キョトンとしたあたしをよそに、先生はふっと息を吐いて落ち着かせた様子。


「お礼、したいんだっけ?」


「・・・・・・え?」


唐突すぎる先生の発言に一瞬ポカンとしてしまう。


「まぁ、これもなんかの縁だしな。


いいよ、俺の″特別″にしてやるよ。」


「・・・・・・は?」


これまた唐突な発言どうもありがとう。


おかげで頭の中は整理出来なすぎて大変ですよ。


っていうか、あたしさっきから一言しか喋ってないぞ。


「じゃあ、そういうことで。
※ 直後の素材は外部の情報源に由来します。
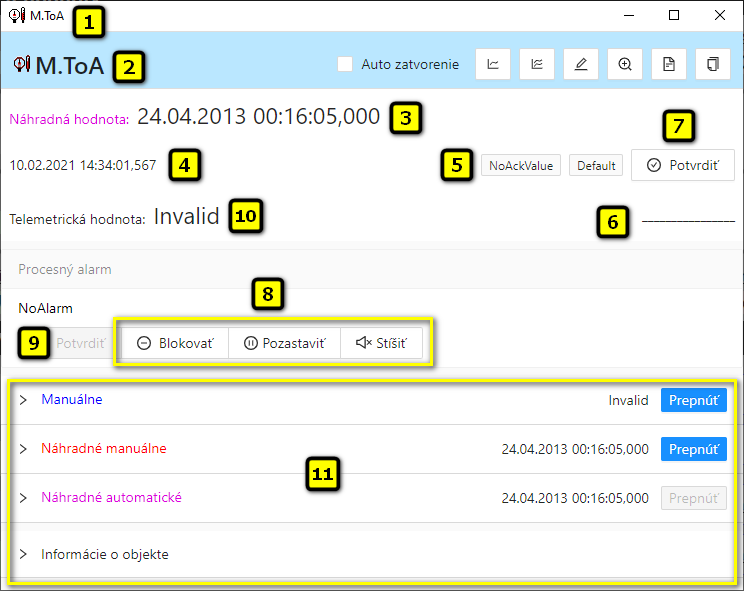Click Prepnúť in the Manuálne row
This screenshot has height=591, width=744.
[x=693, y=400]
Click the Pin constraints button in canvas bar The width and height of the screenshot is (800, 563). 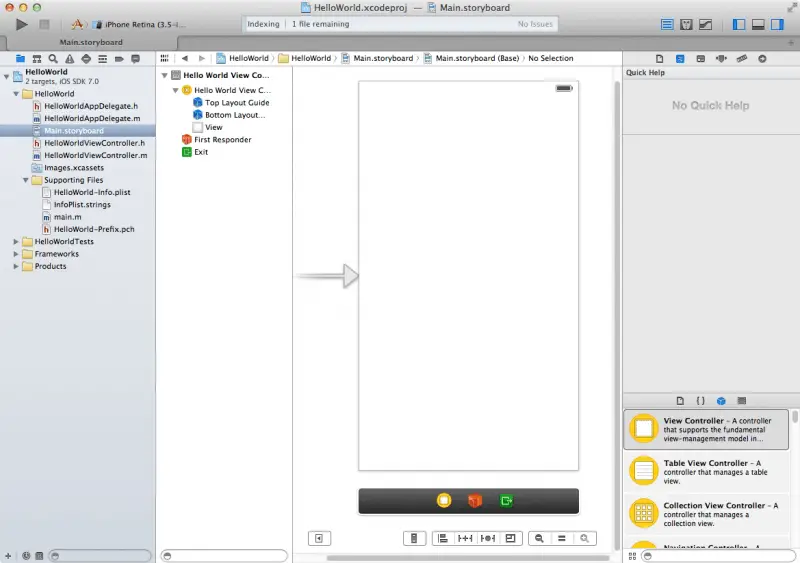pyautogui.click(x=465, y=538)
手始めにアドレス頂戴。」


あたしの話なんか一切聞く様子もなくケータイを取り出して催促される。


「あ、はい。」


わけも分かんないまま、雰囲気に呑まれてあたしは先生とアドレスを交換した。


「よし。・・・・・・俺からの連絡には必ず応えろよ。例外とかなしな。」


それだけ言って、先生は第3音楽室から出て行った。


なんだかよく分からなかったけど、とりあえず良かった、のか?これは?


ケータイに登録された″春市雄祐″の字に、不覚にも胸の奥がキュンと音を立てた。